PARIS, 9 septembre 2016 (AFP) – D’anciens salariés d’une PME iséroise en liquidation, qui occupent leur usine depuis mi-juin, demandent au ministre de l’Economie de les recevoir lundi et de soutenir leur projet de reprise sous forme de coopérative, a-t-on appris vendredi.

« Nous demandons l’effacement de la dette sociale » d’Ecopla, a expliqué à l’AFP Christophe Chevalier, l’un des porteurs du projet, ancien délégué CGT de l’usine.

Confrontée à des problèmes de trésorerie, l’entreprise Ecopla, seul fabricant français de barquettes en aluminium, a été liquidée fin mars après seulement trois semaines d’observation et ses 77 salariés licenciés dans la foulée.

Vingt-cinq d’entre eux ont monté un projet de société coopérative et participative (Scop) pour reprendre la PME basée à Saint-Vincent-de-Mercuze (Isère). Mais leur offre de reprise n’a pas été retenue par le tribunal de commerce de Grenoble, qui a préféré le 16 juin celle de l’Italien Cuki Cofresco, concurrent d’Ecopla.

Celui-ci proposait 1,5 million d’euros pour les machines et les moules, l’équivalent de la créance auprès du régime de garantie des salaires (AGS), quand les salariés ne proposaient que 100.000 euros.

Le projet de Scop, pour lesquels les salariés affirment avoir levé 2,3 millions d’euros, prévoit la reprise de 20 à 30 salariés dans l’immédiat, de 50 d’ici à trois ans.

Depuis la décision du tribunal, dont ils ont fait appel, une poignée de salariés se relaient pour occuper le site et « surveiller l’outil de travail pour ne pas qu’il s’en aille ». Leur appel, non suspensif, sera examiné le 5 octobre, selon M. Chevalier.

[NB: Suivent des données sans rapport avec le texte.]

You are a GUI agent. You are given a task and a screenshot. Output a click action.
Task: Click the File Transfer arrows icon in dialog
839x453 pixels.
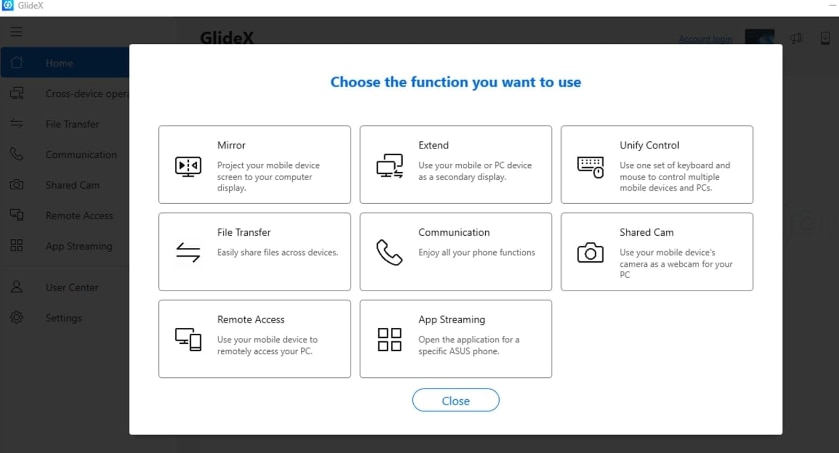[188, 252]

En attentant, ils demandent à Michel Sapin et son nouveau secrétaire d’Etat à l’Industrie, Christophe Sirugue, de « montrer davantage de compétence que leur prédécesseur » Emmanuel Macron et ont prévu de se rendre lundi à 9H00 à Bercy.

Leur demande de rendez-vous n’a pas obtenu de réponse, selon M. Chevalier. Sollicité par l’AFP, le ministère n’était pas en mesure de communiquer dans l’immédiat.

Ils manifesteront également lundi à 14H00 au siège d' »En marche! », le mouvement de l’ancien ministre Emmanuel Macron, qui « n’a rien fait pour nous aider » alors que « des salariés qui se battent comme ça pour l’emploi, c’est assez exceptionnel ».

Leur démarche est soutenue par le journal alternatif Fakir et son rédacteur en chef, François Ruffin, réalisateur du film « Merci patron ». Ils seront présents à la Fête de l’Huma jusqu’à dimanche pour chercher des soutiens.